Required work: Swap "Extensions" for "Plugins" in the entries from the very first one through the line containing "point(64,134)". Give back only those lines, with every other part left unchanged.
-- start Provided entries --
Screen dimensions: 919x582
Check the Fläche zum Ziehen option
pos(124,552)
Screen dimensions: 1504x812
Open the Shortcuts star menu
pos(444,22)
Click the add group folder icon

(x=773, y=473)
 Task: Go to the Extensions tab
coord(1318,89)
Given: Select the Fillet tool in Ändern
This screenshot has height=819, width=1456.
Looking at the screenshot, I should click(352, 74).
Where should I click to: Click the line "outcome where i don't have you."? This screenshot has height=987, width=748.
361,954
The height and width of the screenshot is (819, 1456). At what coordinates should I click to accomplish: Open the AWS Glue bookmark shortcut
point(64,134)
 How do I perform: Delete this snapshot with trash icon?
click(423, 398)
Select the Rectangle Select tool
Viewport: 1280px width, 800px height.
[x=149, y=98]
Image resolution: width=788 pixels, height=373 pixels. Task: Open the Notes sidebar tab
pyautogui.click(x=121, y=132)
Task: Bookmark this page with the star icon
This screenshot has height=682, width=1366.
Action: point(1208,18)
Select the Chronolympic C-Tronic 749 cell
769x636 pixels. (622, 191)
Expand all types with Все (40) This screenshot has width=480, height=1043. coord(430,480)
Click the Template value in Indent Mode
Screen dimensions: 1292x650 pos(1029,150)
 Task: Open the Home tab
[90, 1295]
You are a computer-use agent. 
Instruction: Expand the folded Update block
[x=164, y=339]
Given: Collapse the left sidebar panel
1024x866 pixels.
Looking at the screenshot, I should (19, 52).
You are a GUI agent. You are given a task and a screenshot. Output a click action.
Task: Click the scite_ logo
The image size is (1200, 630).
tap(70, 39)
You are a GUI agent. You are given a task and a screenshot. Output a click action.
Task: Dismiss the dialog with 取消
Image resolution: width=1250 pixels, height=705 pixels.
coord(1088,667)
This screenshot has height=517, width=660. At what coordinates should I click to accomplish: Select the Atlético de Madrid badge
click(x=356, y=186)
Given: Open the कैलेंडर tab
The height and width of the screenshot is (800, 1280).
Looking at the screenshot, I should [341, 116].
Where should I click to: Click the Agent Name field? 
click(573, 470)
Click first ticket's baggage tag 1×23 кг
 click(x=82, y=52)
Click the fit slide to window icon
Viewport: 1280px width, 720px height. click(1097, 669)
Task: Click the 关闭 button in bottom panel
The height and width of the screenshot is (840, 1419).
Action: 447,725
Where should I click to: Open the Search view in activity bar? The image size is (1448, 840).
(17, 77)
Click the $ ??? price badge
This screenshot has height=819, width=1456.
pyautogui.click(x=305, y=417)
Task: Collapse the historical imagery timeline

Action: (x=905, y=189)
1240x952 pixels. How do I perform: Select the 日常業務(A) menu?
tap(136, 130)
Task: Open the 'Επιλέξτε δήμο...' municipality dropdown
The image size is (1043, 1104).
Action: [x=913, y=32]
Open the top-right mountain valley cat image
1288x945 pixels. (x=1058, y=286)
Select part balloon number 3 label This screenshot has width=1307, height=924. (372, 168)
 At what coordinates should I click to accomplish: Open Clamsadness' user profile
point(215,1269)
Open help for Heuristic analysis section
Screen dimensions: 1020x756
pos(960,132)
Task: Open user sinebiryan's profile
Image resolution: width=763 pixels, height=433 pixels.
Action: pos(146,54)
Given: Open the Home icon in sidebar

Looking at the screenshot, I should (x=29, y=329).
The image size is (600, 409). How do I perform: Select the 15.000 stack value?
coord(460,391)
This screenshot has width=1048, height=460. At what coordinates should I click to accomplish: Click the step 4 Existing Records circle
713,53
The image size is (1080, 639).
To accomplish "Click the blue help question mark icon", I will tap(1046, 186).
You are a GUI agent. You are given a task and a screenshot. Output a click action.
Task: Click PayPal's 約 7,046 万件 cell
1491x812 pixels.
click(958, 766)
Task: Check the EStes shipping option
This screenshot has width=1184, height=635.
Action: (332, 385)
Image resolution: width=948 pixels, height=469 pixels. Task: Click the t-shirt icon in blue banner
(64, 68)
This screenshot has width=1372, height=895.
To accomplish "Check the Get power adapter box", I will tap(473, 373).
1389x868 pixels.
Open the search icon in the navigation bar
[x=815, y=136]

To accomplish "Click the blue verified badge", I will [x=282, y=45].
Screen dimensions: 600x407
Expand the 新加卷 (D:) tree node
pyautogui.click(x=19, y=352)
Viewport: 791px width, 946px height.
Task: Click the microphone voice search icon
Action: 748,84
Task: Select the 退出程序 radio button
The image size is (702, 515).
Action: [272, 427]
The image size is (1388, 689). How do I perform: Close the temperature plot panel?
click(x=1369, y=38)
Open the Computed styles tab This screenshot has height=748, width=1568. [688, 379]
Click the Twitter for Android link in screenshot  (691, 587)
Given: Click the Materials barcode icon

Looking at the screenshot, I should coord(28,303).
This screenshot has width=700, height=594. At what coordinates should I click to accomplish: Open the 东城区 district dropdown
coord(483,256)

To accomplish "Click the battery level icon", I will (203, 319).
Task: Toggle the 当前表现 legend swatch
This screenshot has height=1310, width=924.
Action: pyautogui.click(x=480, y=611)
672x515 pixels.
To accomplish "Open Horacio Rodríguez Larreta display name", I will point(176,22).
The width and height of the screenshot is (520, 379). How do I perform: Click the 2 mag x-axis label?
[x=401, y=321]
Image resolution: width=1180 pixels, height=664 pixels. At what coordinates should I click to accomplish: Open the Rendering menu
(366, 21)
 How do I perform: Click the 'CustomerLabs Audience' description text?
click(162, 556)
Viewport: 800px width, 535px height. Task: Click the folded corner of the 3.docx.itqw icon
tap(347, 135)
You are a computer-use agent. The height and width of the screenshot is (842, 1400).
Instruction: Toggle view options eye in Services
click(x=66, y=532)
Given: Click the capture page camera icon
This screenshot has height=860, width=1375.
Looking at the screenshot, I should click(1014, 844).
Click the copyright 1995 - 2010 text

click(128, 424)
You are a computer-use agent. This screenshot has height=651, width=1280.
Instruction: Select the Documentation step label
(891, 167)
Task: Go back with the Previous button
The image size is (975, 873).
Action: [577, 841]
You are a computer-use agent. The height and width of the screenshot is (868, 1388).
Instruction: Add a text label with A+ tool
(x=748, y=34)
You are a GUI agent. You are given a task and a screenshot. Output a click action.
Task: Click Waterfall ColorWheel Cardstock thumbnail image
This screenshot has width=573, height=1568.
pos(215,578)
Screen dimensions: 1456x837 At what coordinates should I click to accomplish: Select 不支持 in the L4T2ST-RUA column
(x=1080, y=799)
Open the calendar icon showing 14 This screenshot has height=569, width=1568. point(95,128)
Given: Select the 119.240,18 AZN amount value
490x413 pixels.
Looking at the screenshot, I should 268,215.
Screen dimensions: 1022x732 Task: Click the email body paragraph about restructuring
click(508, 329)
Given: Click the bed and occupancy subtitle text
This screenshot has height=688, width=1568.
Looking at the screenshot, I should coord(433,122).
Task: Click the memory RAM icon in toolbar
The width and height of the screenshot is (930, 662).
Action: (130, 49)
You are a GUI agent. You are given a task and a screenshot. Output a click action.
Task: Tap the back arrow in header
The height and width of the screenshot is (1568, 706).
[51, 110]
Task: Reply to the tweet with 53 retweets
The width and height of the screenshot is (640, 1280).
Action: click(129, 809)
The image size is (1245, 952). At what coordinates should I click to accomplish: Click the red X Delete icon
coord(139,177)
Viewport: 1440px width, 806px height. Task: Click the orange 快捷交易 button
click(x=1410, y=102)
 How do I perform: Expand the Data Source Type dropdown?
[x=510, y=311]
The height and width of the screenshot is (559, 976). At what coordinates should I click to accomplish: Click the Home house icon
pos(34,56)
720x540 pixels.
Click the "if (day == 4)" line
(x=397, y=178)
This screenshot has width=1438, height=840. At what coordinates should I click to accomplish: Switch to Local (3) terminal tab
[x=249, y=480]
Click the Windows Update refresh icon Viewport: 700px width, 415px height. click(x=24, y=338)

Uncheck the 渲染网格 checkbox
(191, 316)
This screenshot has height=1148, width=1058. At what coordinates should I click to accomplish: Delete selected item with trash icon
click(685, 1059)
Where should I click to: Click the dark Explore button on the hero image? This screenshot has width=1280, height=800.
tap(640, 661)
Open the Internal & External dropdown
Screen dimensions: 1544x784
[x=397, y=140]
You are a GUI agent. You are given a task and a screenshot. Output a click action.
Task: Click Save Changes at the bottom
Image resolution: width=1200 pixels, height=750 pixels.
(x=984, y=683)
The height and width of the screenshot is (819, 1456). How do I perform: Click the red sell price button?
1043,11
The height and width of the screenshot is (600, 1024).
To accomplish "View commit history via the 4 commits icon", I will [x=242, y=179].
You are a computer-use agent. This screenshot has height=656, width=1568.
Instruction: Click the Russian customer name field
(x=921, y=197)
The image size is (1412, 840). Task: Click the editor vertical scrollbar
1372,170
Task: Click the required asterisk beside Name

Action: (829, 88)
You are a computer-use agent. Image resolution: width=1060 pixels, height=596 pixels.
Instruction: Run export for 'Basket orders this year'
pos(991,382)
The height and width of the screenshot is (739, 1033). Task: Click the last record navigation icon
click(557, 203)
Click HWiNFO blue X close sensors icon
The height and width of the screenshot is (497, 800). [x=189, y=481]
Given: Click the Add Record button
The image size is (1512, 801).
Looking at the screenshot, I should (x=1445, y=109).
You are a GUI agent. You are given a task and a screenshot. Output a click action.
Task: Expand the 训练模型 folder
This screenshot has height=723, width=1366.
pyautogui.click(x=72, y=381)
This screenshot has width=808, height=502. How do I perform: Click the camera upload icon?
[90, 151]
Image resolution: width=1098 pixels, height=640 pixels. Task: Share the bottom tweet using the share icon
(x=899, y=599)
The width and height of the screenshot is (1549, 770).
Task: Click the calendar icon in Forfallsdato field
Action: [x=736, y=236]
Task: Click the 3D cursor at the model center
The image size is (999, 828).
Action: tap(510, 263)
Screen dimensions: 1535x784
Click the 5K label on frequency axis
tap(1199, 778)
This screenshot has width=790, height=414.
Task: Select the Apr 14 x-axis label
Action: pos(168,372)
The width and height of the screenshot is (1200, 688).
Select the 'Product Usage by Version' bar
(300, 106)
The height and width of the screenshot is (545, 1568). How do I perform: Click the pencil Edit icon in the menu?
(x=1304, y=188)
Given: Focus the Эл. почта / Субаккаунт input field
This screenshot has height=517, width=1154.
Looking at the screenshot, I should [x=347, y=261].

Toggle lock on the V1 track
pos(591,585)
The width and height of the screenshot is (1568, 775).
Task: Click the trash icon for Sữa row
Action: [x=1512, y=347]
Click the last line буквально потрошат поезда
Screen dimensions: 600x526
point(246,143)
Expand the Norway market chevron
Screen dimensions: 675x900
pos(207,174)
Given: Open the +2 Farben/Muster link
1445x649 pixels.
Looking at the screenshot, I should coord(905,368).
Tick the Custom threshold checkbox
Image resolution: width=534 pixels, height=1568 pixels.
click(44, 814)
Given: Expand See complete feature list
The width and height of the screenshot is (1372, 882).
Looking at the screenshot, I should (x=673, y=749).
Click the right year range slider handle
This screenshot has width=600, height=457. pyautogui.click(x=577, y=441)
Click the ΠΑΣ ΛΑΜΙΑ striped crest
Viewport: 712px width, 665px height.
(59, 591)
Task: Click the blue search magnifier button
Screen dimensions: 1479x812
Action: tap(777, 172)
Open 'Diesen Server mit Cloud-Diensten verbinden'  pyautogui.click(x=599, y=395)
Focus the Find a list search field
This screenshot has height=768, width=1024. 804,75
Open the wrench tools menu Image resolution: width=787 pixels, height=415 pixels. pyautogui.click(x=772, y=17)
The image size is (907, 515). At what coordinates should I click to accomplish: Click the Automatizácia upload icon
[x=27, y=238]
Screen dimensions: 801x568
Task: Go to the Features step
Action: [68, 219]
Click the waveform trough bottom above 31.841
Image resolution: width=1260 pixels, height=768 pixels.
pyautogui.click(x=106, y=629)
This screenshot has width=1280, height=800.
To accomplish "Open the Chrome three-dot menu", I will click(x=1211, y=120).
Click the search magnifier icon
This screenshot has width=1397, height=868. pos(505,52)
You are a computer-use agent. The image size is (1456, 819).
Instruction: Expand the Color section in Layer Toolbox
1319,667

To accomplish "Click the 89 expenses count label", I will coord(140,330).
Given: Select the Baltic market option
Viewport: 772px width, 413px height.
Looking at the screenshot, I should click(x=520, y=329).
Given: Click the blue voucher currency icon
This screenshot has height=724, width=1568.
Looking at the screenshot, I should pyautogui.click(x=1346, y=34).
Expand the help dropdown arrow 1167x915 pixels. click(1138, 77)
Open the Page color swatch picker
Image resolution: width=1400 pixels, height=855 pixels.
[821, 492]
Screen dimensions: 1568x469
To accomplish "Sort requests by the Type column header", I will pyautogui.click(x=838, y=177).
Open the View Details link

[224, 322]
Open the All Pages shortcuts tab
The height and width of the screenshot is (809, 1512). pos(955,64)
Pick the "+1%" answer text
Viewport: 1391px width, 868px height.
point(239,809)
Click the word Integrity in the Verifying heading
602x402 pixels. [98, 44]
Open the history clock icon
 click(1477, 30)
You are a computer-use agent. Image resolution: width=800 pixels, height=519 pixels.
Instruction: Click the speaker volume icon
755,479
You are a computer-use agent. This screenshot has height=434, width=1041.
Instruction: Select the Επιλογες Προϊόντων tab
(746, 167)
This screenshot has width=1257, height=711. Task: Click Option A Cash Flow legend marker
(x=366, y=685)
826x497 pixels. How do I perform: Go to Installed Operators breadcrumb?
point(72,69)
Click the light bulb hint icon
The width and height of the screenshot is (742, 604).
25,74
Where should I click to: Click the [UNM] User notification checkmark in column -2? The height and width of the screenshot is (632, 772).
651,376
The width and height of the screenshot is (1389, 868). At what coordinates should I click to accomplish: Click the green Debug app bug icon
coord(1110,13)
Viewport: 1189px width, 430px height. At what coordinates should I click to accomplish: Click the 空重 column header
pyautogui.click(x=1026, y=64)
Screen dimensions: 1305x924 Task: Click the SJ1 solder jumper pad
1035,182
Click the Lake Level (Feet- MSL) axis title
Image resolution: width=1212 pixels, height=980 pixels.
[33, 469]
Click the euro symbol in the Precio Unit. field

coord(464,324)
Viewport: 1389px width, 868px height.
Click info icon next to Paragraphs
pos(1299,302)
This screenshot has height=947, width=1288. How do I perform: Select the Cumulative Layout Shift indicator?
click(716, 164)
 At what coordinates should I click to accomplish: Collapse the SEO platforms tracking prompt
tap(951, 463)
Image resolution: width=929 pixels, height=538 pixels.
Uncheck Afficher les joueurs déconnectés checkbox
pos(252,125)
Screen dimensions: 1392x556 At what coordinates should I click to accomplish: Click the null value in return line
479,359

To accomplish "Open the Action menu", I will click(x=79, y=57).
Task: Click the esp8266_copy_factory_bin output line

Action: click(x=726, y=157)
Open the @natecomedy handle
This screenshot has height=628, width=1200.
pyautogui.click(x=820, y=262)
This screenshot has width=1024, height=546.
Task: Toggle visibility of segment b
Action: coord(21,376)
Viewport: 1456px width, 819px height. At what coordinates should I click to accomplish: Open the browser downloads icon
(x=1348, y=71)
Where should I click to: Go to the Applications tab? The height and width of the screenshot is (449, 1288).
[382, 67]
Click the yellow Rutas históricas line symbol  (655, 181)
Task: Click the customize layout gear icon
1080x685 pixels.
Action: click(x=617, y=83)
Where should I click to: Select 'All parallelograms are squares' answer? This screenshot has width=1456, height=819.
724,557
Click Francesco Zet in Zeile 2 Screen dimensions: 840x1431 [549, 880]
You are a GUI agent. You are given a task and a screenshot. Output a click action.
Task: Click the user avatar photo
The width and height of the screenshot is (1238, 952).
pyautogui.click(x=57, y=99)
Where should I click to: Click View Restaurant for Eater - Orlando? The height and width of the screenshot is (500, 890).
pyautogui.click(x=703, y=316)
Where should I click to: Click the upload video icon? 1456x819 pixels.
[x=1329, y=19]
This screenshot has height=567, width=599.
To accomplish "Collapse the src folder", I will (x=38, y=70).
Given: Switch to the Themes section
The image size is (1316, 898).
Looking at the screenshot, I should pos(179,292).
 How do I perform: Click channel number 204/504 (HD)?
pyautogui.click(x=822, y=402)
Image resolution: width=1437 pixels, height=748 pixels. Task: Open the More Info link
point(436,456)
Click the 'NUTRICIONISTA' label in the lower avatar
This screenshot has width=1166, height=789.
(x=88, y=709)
-- end Provided entries --
Written reply:
Screen dimensions: 919x582
Check the Fläche zum Ziehen option
pos(124,552)
Screen dimensions: 1504x812
Open the Shortcuts star menu
pos(444,22)
Click the add group folder icon

(x=773, y=473)
 Task: Go to the Plugins tab
coord(1318,89)
Given: Select the Fillet tool in Ändern
This screenshot has height=819, width=1456.
Looking at the screenshot, I should click(352, 74).
Where should I click to: Click the line "outcome where i don't have you."? This screenshot has height=987, width=748.
361,954
The height and width of the screenshot is (819, 1456). At what coordinates should I click to accomplish: Open the AWS Glue bookmark shortcut
point(64,134)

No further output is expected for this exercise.